Judge Called Future Massachusetts Cop Killer "Troubling" Then Set $500 Bail
“This is troubling. Authority means nothing to him, it’s exactly the opposite,” said Judge Andrew L. Mandell. “It was awhile ago but he got two and a half years in jail for assault and battery on a police officer along with another, more significant sentence."

Cop killing suspect Jorge Zambrano was released on $500 cash bail in February. He killed Officer Ronald Tarentino of the Auburn (MA) PD on Sunday. (Photo: Massachusetts State Police)
A Clinton (MA) District Court judge declined to take Jorge Zambrano off the street in February — more than three months before police say he murdered Auburn police officer Ronald Tarentino — over the objections of a Worcester County assistant district attorney and despite what the judge himself described from the bench as a “troubling” history of violence towards police, a recording of the Feb. 10 proceeding reveals.
“This is troubling. Authority means nothing to him, it’s exactly the opposite,” said Judge Andrew L. Mandell. “It was awhile ago but he got two and a half years in jail for assault and battery on a police officer along with another, more significant sentence.

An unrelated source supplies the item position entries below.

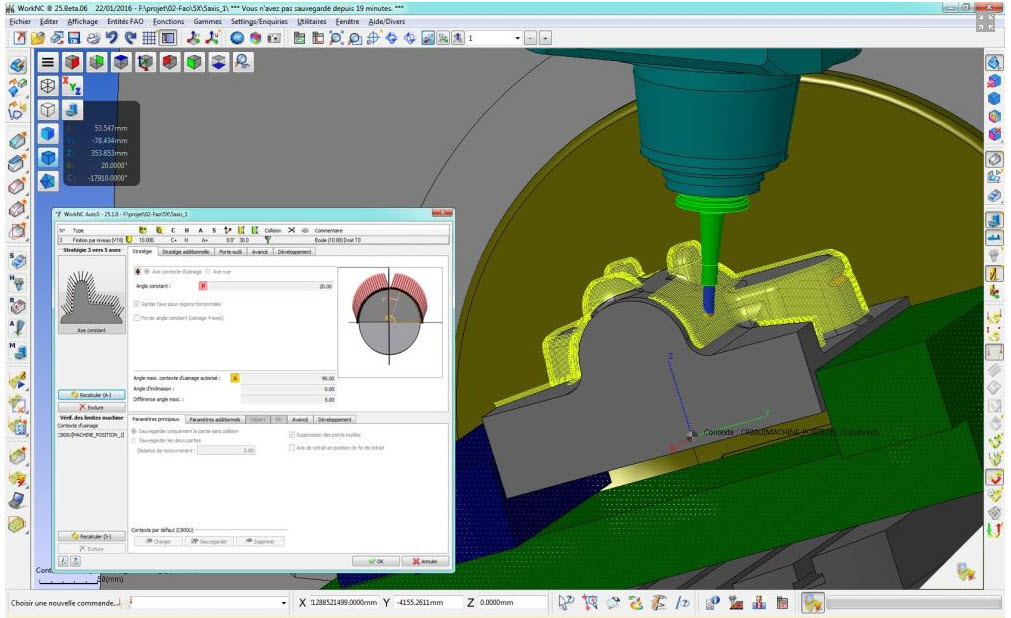Toggle 'Garder l'axe pour régions horizontales' checkbox

(137, 304)
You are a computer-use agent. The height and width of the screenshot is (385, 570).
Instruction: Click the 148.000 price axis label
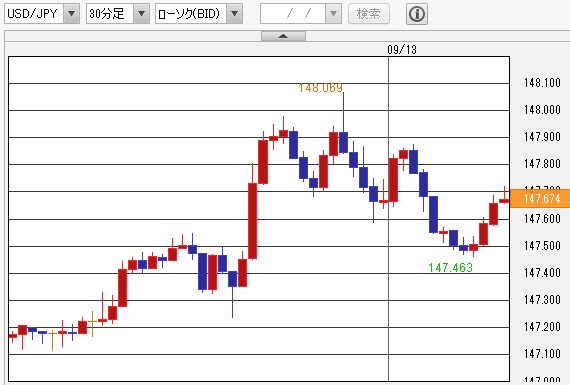coord(542,110)
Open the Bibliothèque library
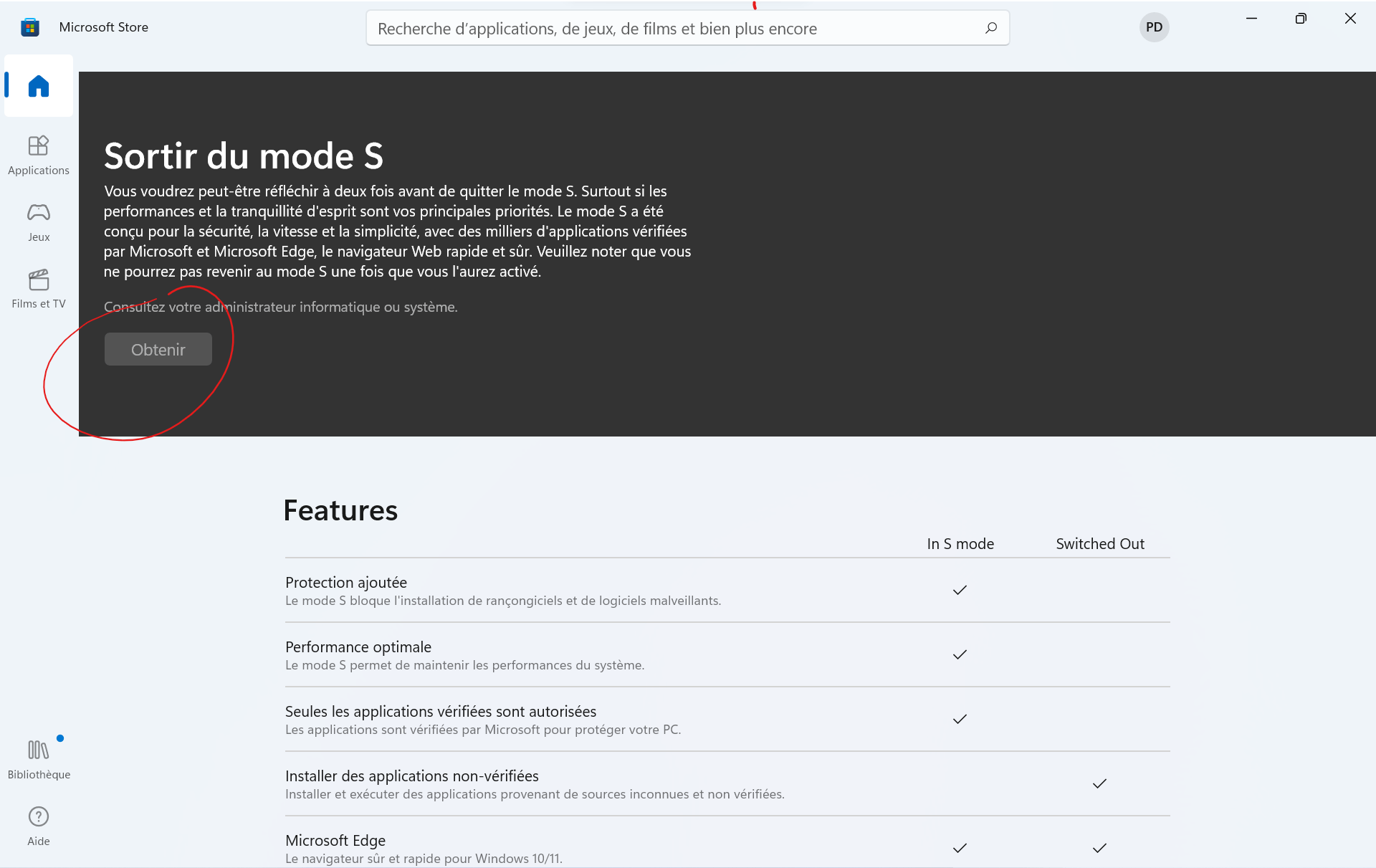Image resolution: width=1376 pixels, height=868 pixels. click(x=39, y=759)
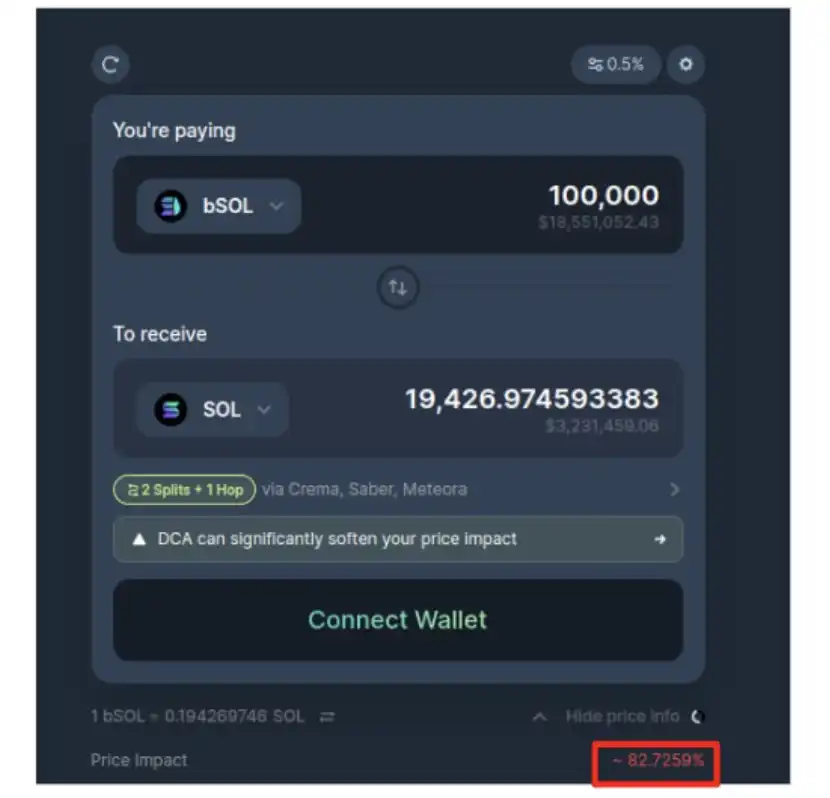Screen dimensions: 830x798
Task: Open the 0.5% slippage settings
Action: click(616, 65)
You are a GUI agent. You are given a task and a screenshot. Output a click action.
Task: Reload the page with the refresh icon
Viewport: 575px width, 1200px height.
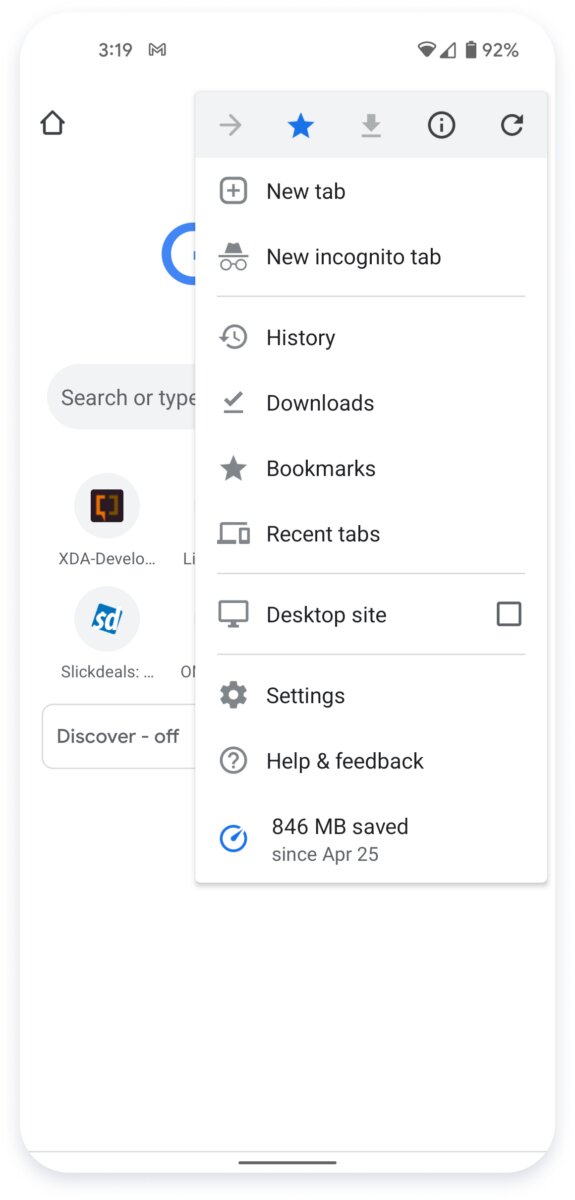(x=512, y=125)
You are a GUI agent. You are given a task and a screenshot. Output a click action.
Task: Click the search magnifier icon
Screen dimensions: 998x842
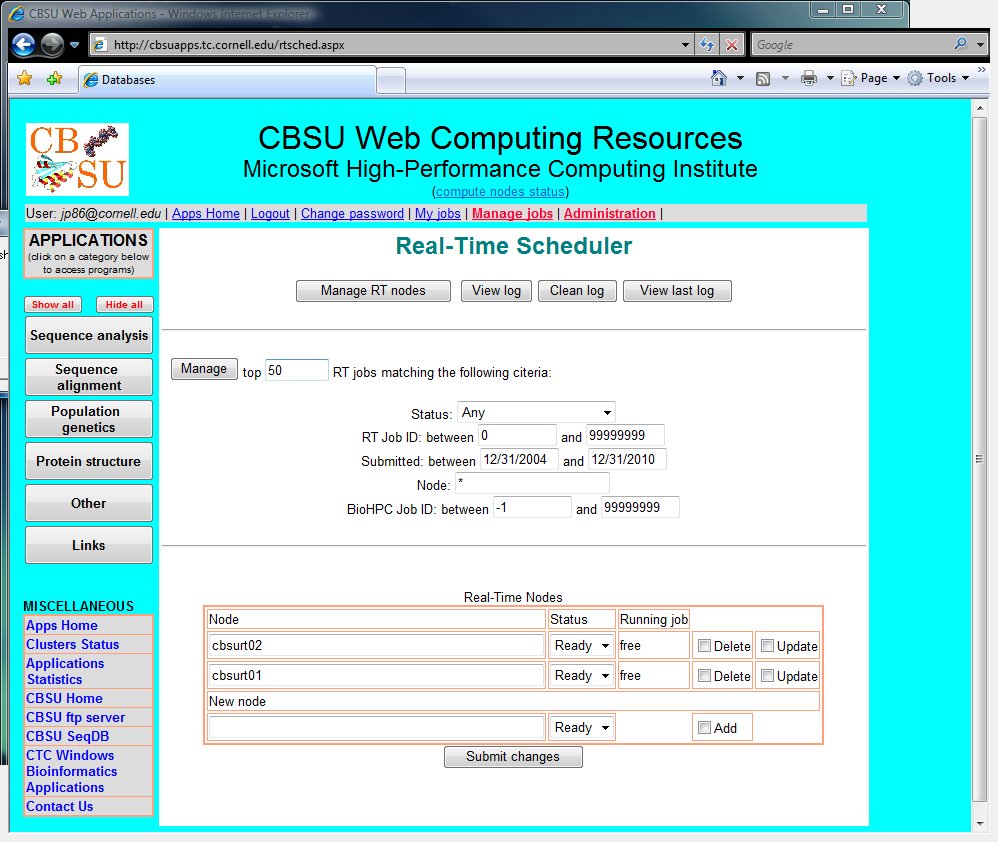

“How many times is it going to take here? He may not like what a police officer says but he has got to, you know, listen and obey them.”
Zambrano appeared in the Clinton court after he was arrested by state police and charged with domestic assault and battery, resisting arrest, disorderly conduct, and trespassing. During a roadside altercation when police were responding to a report from a witness who said Zambrano struck his girlfriend in the face “hard enough she fell right to the ground,” police said he threatened them, resisted arrest, and told them “several times how he can take all of us on and just wait until the handcuffs come off,” according to court records.
Bail in the case was $500 cash and Zambrano’s existing bail was not revoked, the Boston Herald reports.